Borges propuso varias
teorías del todo. El universo puede ser, por ejemplo, un laberinto.
Por: Thierry Ways
Alguna vez, por algún motivo específico, quise conocer
Ginebra. Pero, ahora que un azar me había traído hasta acá, no recordaba el
motivo, ni siquiera el hecho de haberla querido conocer. Como tantas veces en la vida, cuando uno por fin obtiene lo que
quería, ya no recuerda para qué lo quería o por qué.
Fue mi esposa quien, involuntariamente, hizo que lo
recordara, al mencionar en una conversación que aquí está enterrado Borges. La tumba de Borges, en efecto: era eso lo que,
hacía años, había querido visitar. Lo que había olvidado.
A la tumba de Borges se llega en tranvía y luego a través de
un jardín de senderos que no se bifurcan, sino que son simétricos y
rectilíneos, como corresponde a un camposanto suizo. La única bifurcación que
existe en el Cimetière de Plainpalais es entre el más allá y el más acá.
Siguiendo por el sendero del más acá se llega al sitio donde
descansa el escritor. Está marcado por una lápida de piedra tallada, en cuyo
frente hay siete guerreros ancestrales con sus armas en alto y una inscripción
en inglés antiguo, “…and ne forhtedon ná”, que en castellano significa: “…y que
no temieran”. Es un verso de un viejo poema anglosajón. Si hemos de encarar la
muerte, parece decirnos, que sea sin miedo, enarbolando las espadas.

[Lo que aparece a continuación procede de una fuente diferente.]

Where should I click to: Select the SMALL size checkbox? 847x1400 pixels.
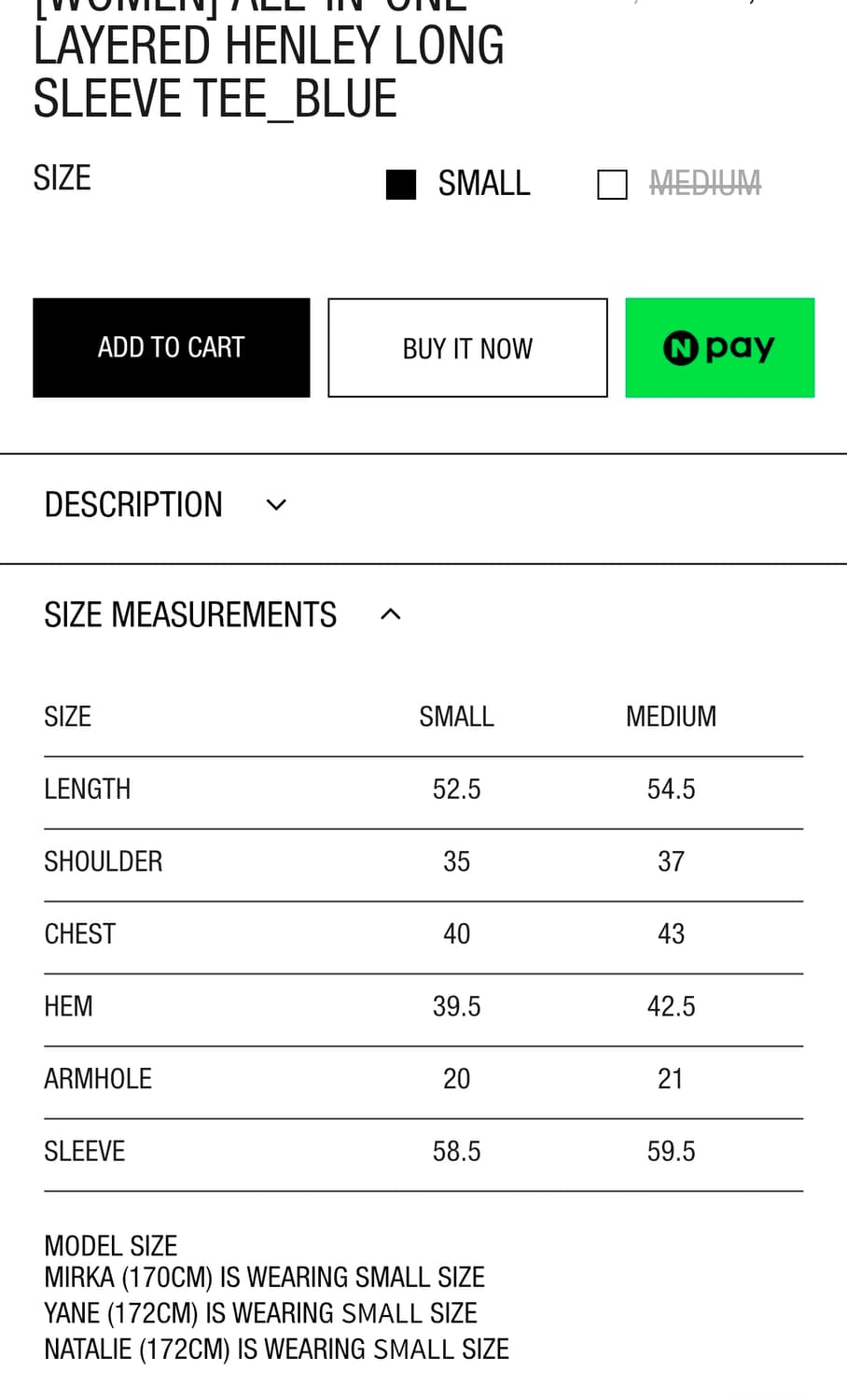[x=401, y=184]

Tal vez no haya mejor lugar para haber enterrado a Borges
que cerca del sitio en donde, por medio de heroicos esfuerzos, se intenta
explicar el universo. Él también quiso explicarlo.
Al día siguiente fui
a satisfacer una curiosidad más reciente: conocer la sede de la Organización
Europea para la Investigación Nuclear, el Cern, por sus siglas en francés.
Allí, científicos de todas las nacionalidades hurgan en las entrañas de la
materia, valiéndose para ello del colisionador de partículas más grande del
mundo: un aro de 27 km enterrado a cien metros bajo tierra en la frontera entre
Francia y Suiza. Es la máquina más colosal jamás construida por la humanidad. Su propósito es estudiar las partículas
elementales que componen el universo: quarks, neutrinos, bosones, electrones,
etc. En 2012, el Cern halló una partícula que podría ser el ‘bosón de
Higgs’, una pieza tan fundamental en nuestro modelo del cosmos que la prensa lo
llamó (para horror de los físicos) ‘la partícula de Dios’.

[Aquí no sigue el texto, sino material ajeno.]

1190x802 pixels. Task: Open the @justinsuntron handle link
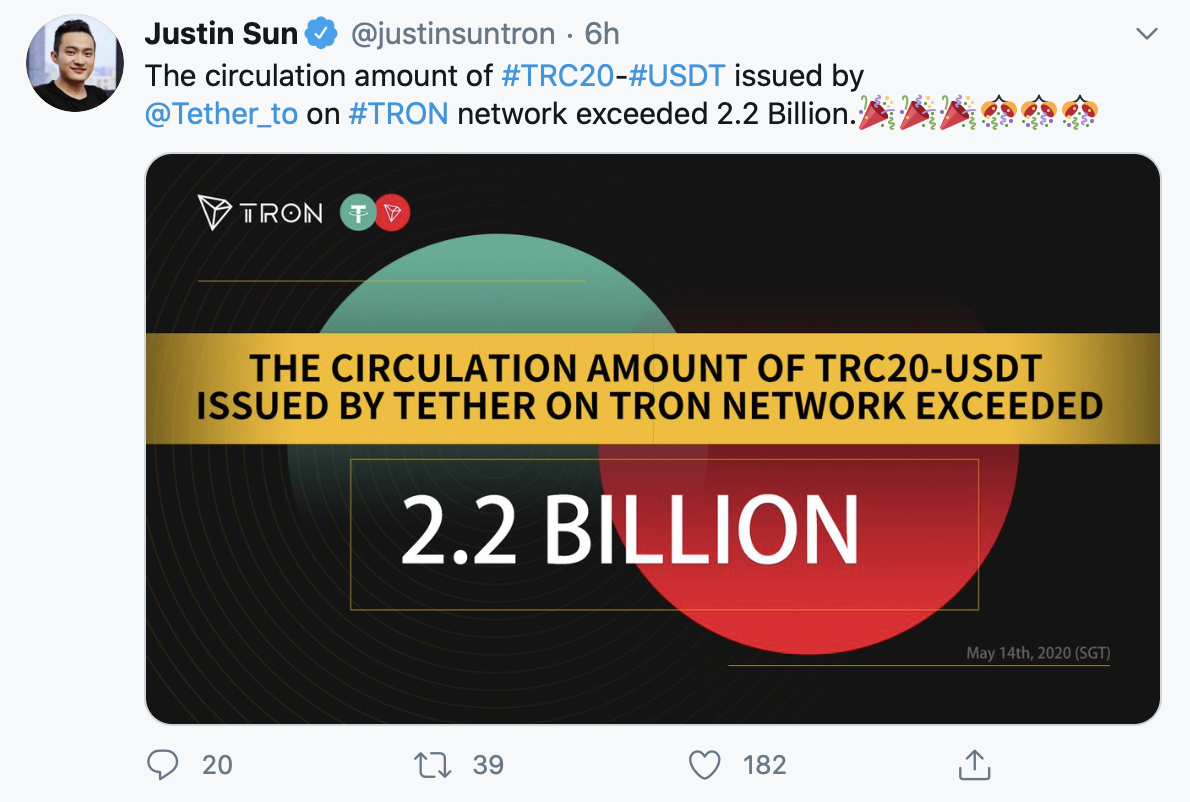click(x=451, y=34)
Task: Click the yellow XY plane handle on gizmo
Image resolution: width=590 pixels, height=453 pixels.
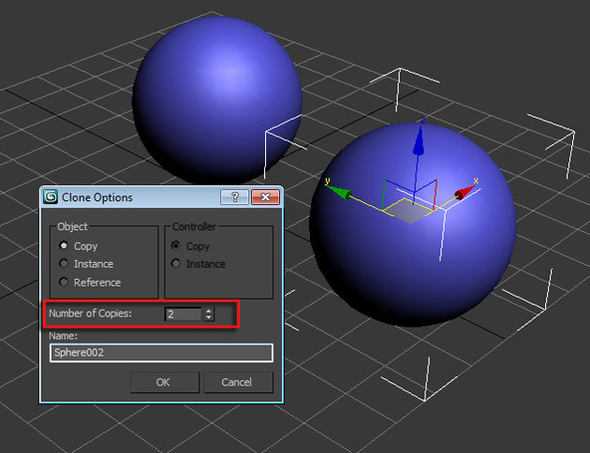Action: (412, 211)
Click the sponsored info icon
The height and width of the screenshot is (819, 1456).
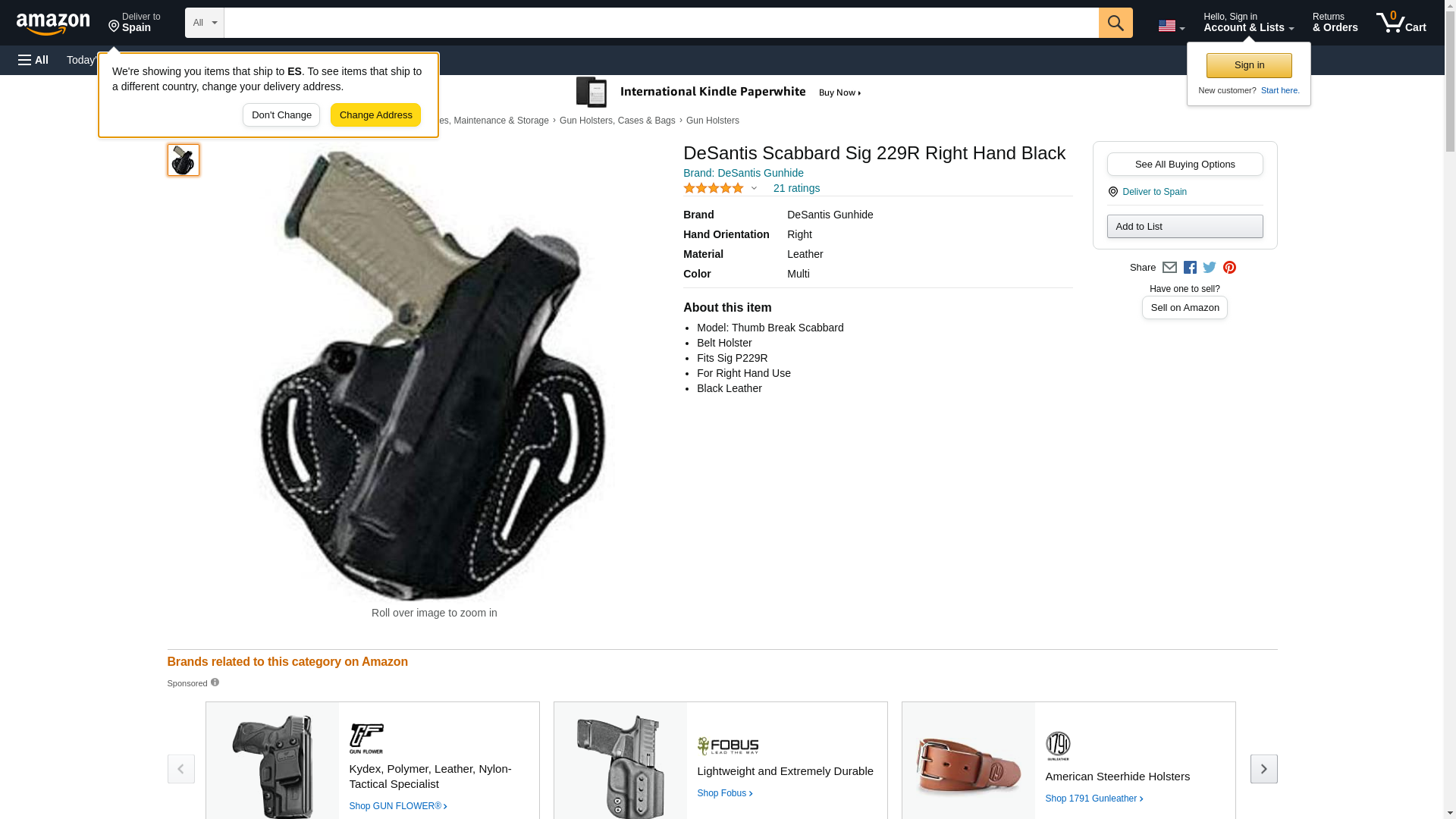(215, 682)
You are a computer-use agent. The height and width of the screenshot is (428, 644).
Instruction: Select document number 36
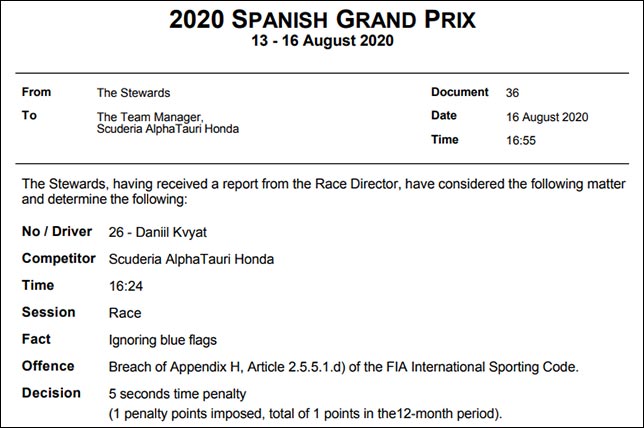point(513,92)

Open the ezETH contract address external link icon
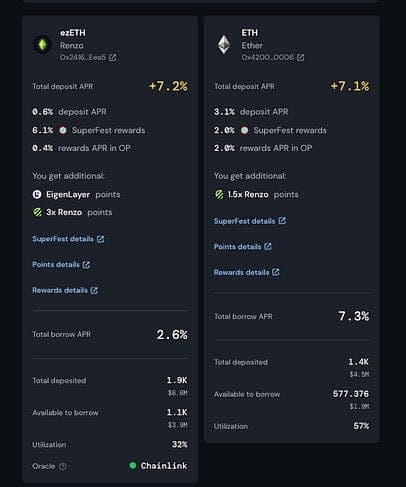point(113,57)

Tal vez no haya mejor lugar para haber enterrado a Borges
que cerca del sitio en donde, por medio de heroicos esfuerzos, se intenta
explicar el universo. Él también quiso explicarlo. Pero, a diferencia de los
físicos, que persiguen una escurridiza ‘teoría del todo’ que reduzca todo lo
conocido a un conjunto de ecuaciones y constantes, Borges propuso no una, sino
varias teorías del todo. El universo puede ser, por ejemplo, un laberinto. Una
biblioteca. Un mapa. O, mi teoría preferida, una lotería.
Solo que, entonces, ni Borges agotaría el asunto, pues
tendríamos que plantear, y explicar, un universo mayor aún, el universo que
pudiera contener los universos de Borges. ¿Será ese el universo de los
investigadores del Cern?
Alguna vez leí en un libro de física teórica cuyo nombre y
autor he olvidado (también) que una de
las cosas más desconcertantes de la física moderna es que parecería que Dios
nos estuviera mamando gallo. Un teórico, por medio de ecuaciones
impenetrables, postulaba la existencia –no, la necesidad– de alguna partícula
exótica. Luego, años después, investigadores descubrían la susodicha partícula
en un laboratorio. ¿Son así de clarividentes los teóricos? ¿O –como sugería el
autor, entre la broma y el espanto– estará Dios jugando con nosotros, dejando
que confirmemos con nuestros instrumentos cuanta teoría disparatada sale de
nuestra imaginación?
Se me antoja que al maestro no le desagradaría encontrarse
en el más allá con una deidad así, traviesa y sutil, dada a crear un cosmos de
juguete y sembrado de sorpresas, como huevos de Pascua, para consolar a los
hombres en su pequeñez. Quizá el universo sí sea borgesiano, después de todo.